I replayed the 48 game transcripts of the 24 complete participants and gathered various measures of Marlinspike's story threads and event history structure at the end of each game. (Due to a programming bug, two of these game sessions were replayable but it was not possible to gather the subsequent story data. Therefore, the only data available for those two games is the time spent and the number of commands entered.) This game data summarizes the nature of the games played and the system's performance in terms of its own measures--story structure completeness and unity.
The mean time spent on a game session was 21.5 minutes (SD = 16.3 minutes), with a max of 94.1 minutes and min of 5.5 minutes. (These measures were calculated after dropping an extreme outlier: a game session that lasted over 5 hours.
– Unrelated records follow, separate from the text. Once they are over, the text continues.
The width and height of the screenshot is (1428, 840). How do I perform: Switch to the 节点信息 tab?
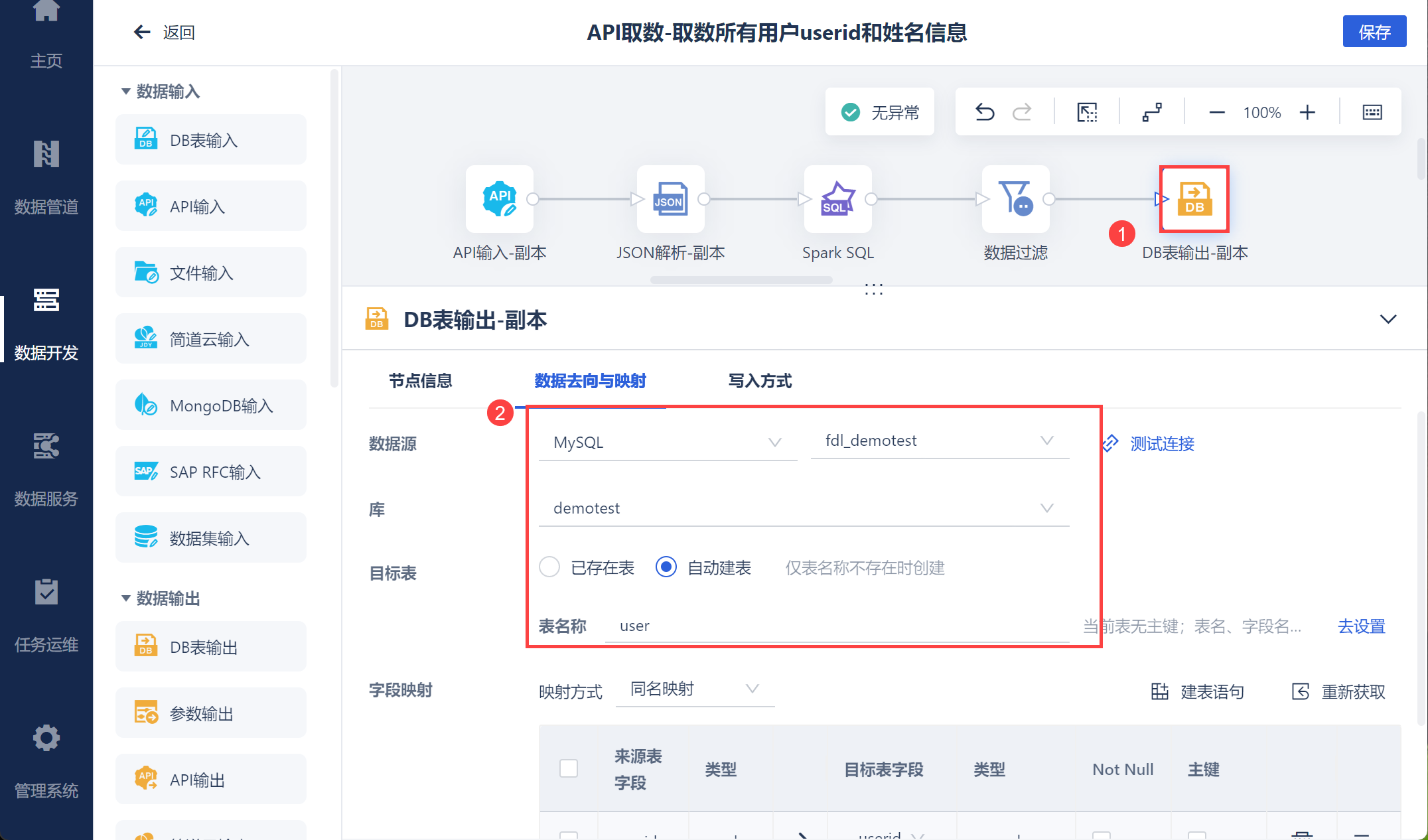[x=420, y=381]
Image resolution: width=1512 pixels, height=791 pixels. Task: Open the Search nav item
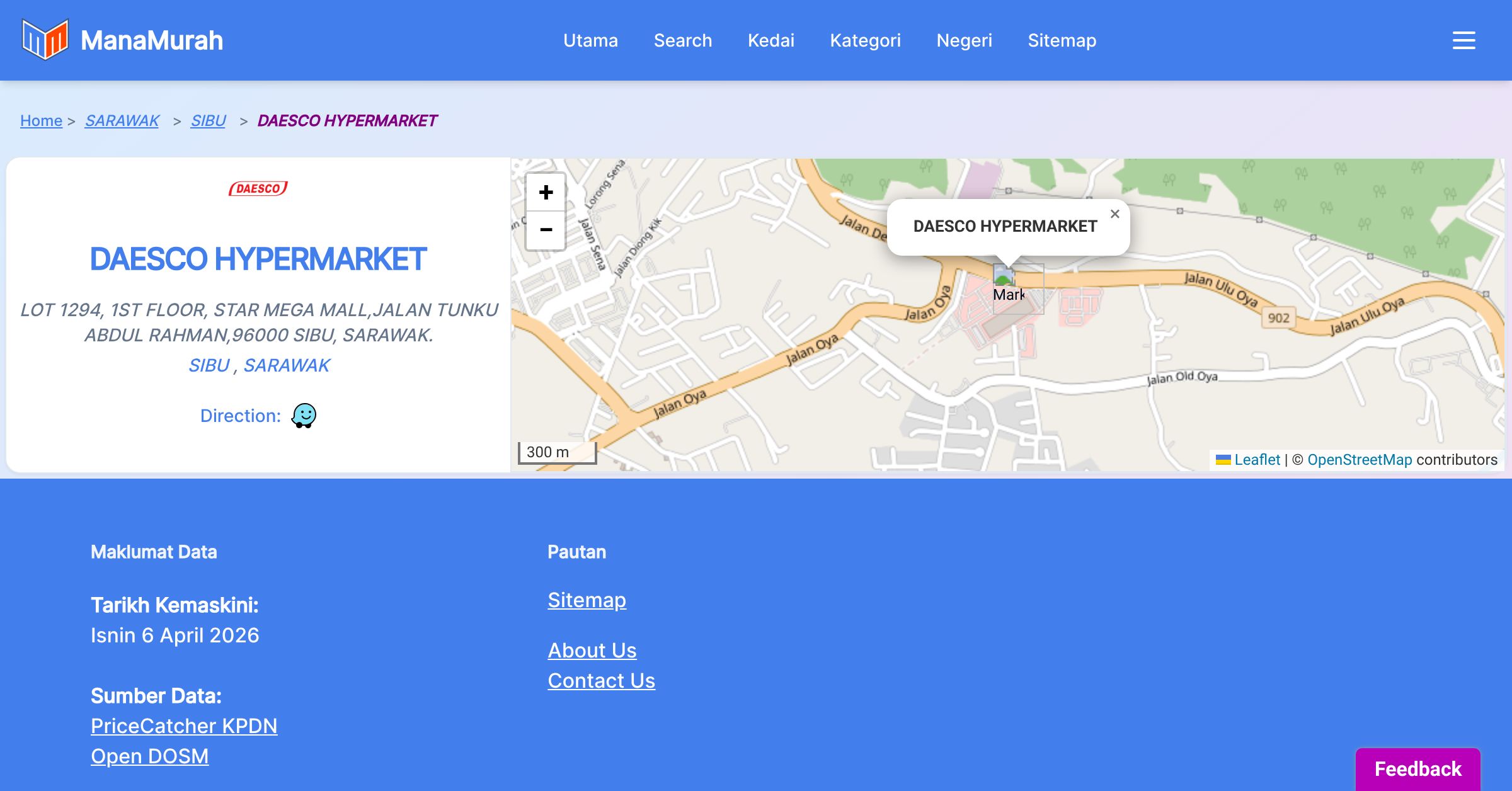[683, 40]

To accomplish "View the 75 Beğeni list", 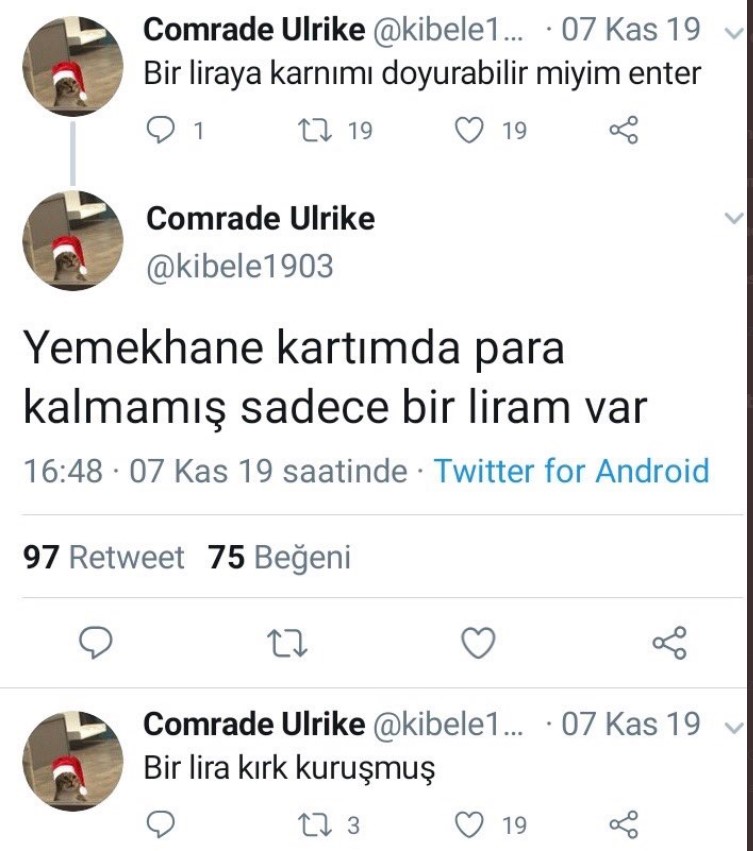I will coord(280,558).
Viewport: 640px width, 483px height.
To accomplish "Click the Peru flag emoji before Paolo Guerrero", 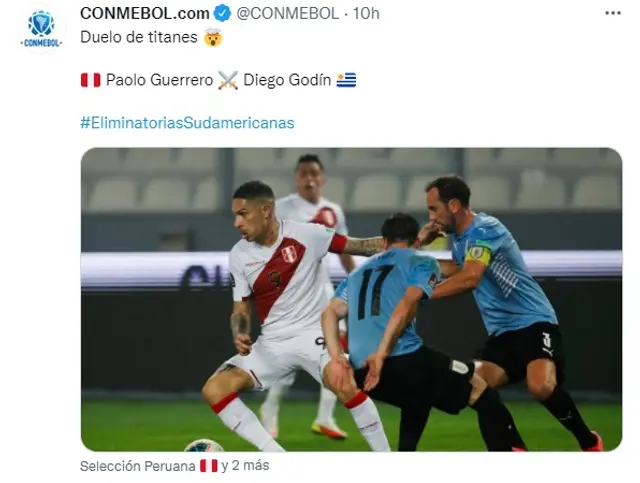I will tap(91, 80).
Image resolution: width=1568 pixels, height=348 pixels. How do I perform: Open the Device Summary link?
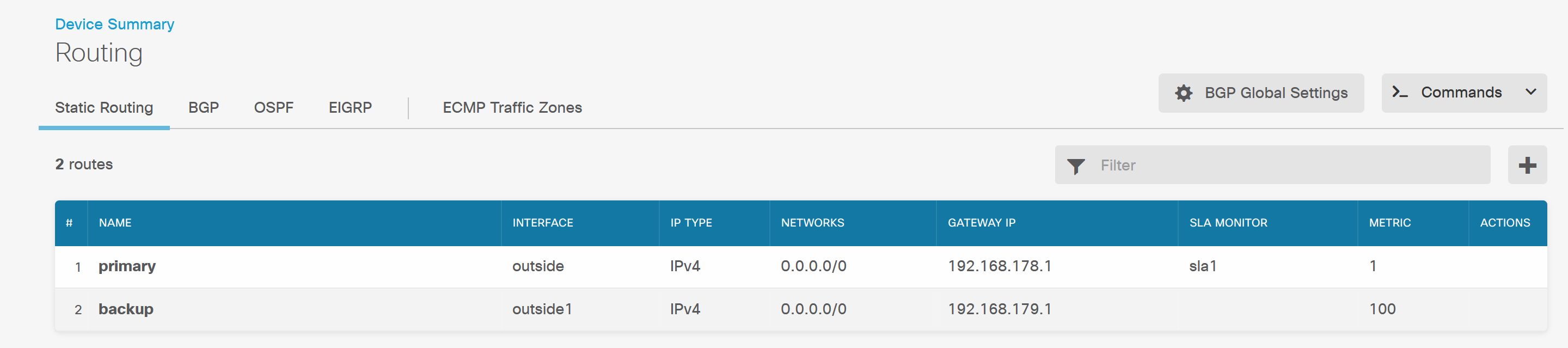[114, 25]
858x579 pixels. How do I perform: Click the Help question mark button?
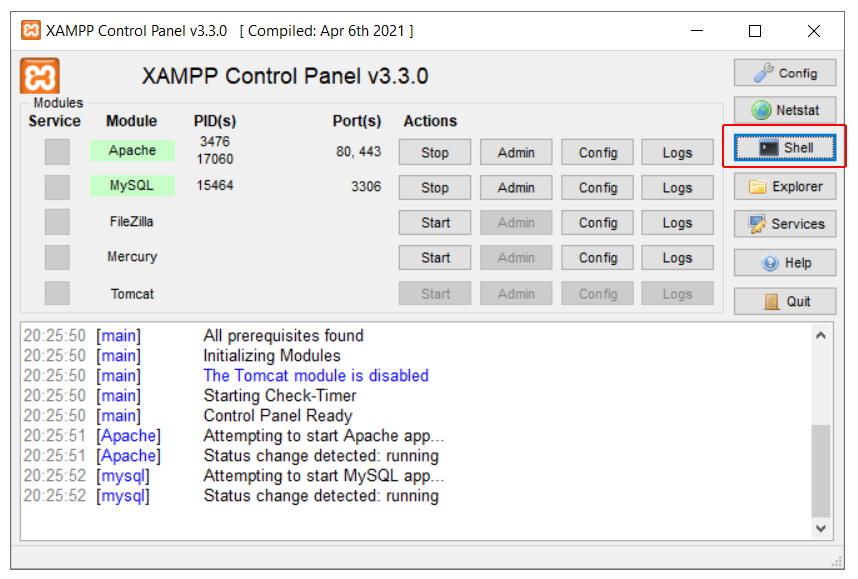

This participant likely took a long break during the game.)
Participants spent significantly more time on the first game (M = 28.1 minutes) than on the second game (M = 15.2 minutes), but this is to be expected since the first game also included a introductory tutorial session while the second game did not. Although it was not possible to separately measure the time spent on the tutorial from the time spent on the game that followed it, it was possible to determine which commands were typed during the tutorial and which were typed during the game session proper.
The mean number of commands entered during the tutorial was 38.4 lines (SD = 18.6 lines), with a max of 87 lines and a min of 20 lines.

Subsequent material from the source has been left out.